Punizione collettiva. Annientamento. Anche queste sono parole dure da
sentire, ma sono comprensibili se sono sulla bocca di cittadini
israeliani intervistati dalle tv internazionali che raccontano dal vivo
lo stato d’animo di un paese sotto shock e addolorato dopo il
ritrovamento dei cadaveri dei tre giovani, due sedicenni e un
diciannovenne, rapiti il 12 giugno scorso.
Se però questa è la “linea” prevalente nel governo israeliano, è
molto più difficile da capire. Sono state valutate le conseguenze di una
guerra con Hamas, perché di questo si tratterebbe?
Prima ancora che si arrivasse al tragico epilogo della tragedia dei tre giovani, Janiki Cingoli scriveva sull’Huffington Post
che «ci si deve chiedere, ammesso e non concesso che con questi mezzi
si riesca a estirpare Hamas dalla Cisgiordania, chi riempirebbe il vuoto
da esso lasciato, se le forze più moderate o non piuttosto i gruppi
jihadisti e qaedisti, come già è successo in Iraq e in Siria».
Ci si dovrebbe, anzi, innanzitutto chiedere se i rapitori siano
membri di Hamas o siano stati coperti dall’organizzazione islamista,
come afferma il governo d’Israele. Hamas respinge l’accusa ma lo fa con
un’ambivalenza sospetta. Ammettere che un evento così grave sia successo
a sua insaputa o contro i suoi interessi, sarebbe ammettere che non ha
più il monopolio e il controllo delle operazioni terroristiche contro
Israele e che già gruppi collegati al jihad sono presenti e operativi in
Cisgiordania.
Che questo stia effettivamente avvenendo o possa presto avvenire è il
tema cruciale su cui ragionare, tenendo conto di quanto sta accadendo
nella regione: in Siria, in Iraq e, si teme, presto in Giordania. E
nello stesso Egitto, dove il silenzio imposto dal pugno di ferro del
generale Sissi non significa che l’estremismo islamico sia fuori gioco.
Caso mai è vero il contrario. Si può pensare che il mondo palestinese
possa restare immune al “contagio” qaedista?
L’ala oltranzista del governo Netanyahu non sembra rendersene conto,
quando chiede ancora più durezza e, cinicamente, propone di promuovere
nuovi insediamenti in memoria dei tre giovani rapiti e uccisi. Una
decisione di evidente violazione internazionale, che sarebbe vista come
un basso calcolo politico in un momento in cui la comunità
internazionale si stringe intorno a Israele.
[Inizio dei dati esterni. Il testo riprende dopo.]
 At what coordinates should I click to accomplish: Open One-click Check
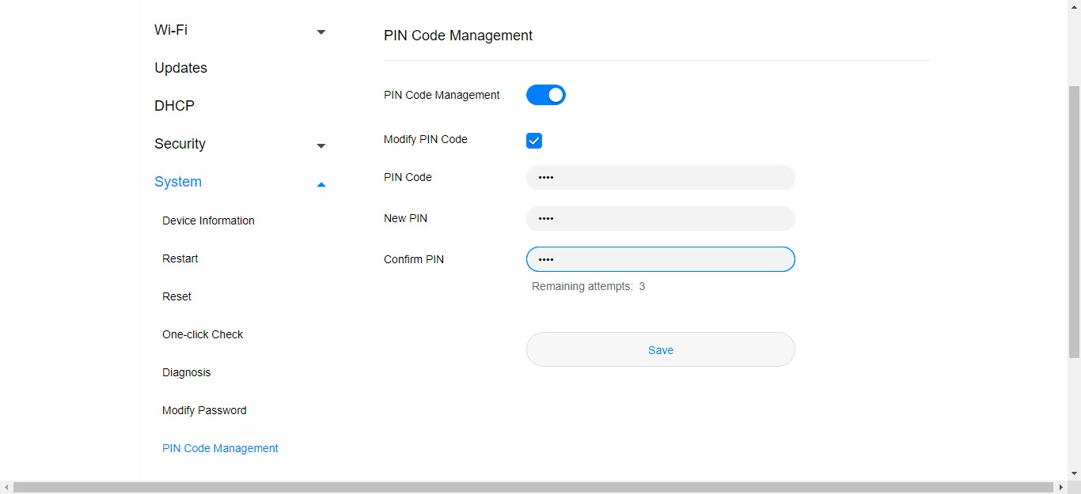pos(203,334)
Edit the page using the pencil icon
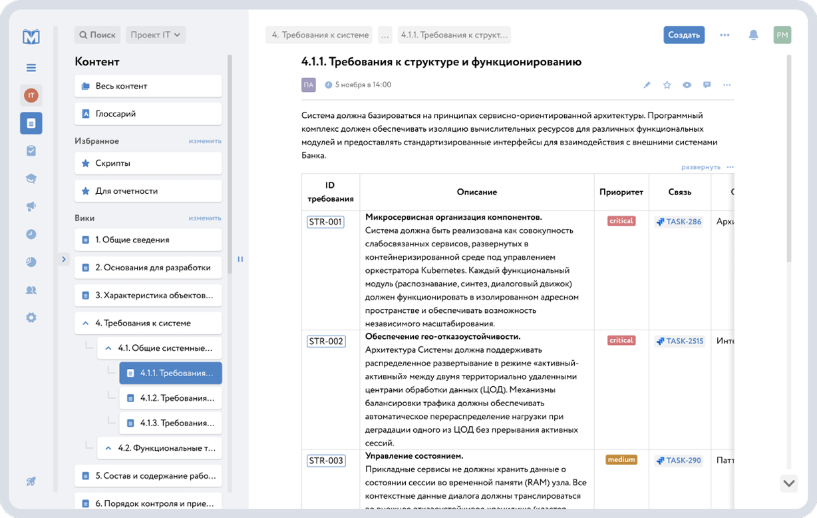 coord(647,85)
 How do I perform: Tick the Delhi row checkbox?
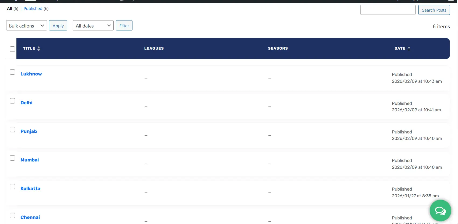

In più non farebbe che
esasperare lo stato d’animo dei palestinesi.
Dove porta tutto questo? Nell’immediato, politicamente, all’ulteriore
delegittimazione di Abu Mazen, sempre più un leader solitario di fronte
al suo popolo e al suo stesso partito. Nessun dirigente di rango di al
Fatah – neppure i più moderati – ha espresso posizione di condanna il
rapimento dei tre ragazzi, né ha difeso il presidente dell’Anp, che ha
collaborato con Israele nella ricerca dei rapiti.
Tra un mese circa ci sarà la conferenza generale di al Fatah, che è
il gruppo politico più importante nell’Olp, nel corso della quale sarà
eletta la nuova leadership. Il candidato più accreditato è Marwan
Barghouti, leader della prima e della seconda intifada, detenuto dal
2002. Lo chiamano il “Mandela palestinese”, ed è il leader più popolare
in Cisgiordania e a Gaza. In queste ore di tensione altissima in
Israele, sarebbe assurdo aspettarsi una qualche apertura verso la
possibilità di consentire a Barghouti di assumere pienamente, al più
presto, la guida dei palestinesi. Ma più in là, più a freddo, ci si
dovrà rendere conto che è questo l’unico percorso plausibile per aprire
un processo di dialogo tra Israele e palestinesi.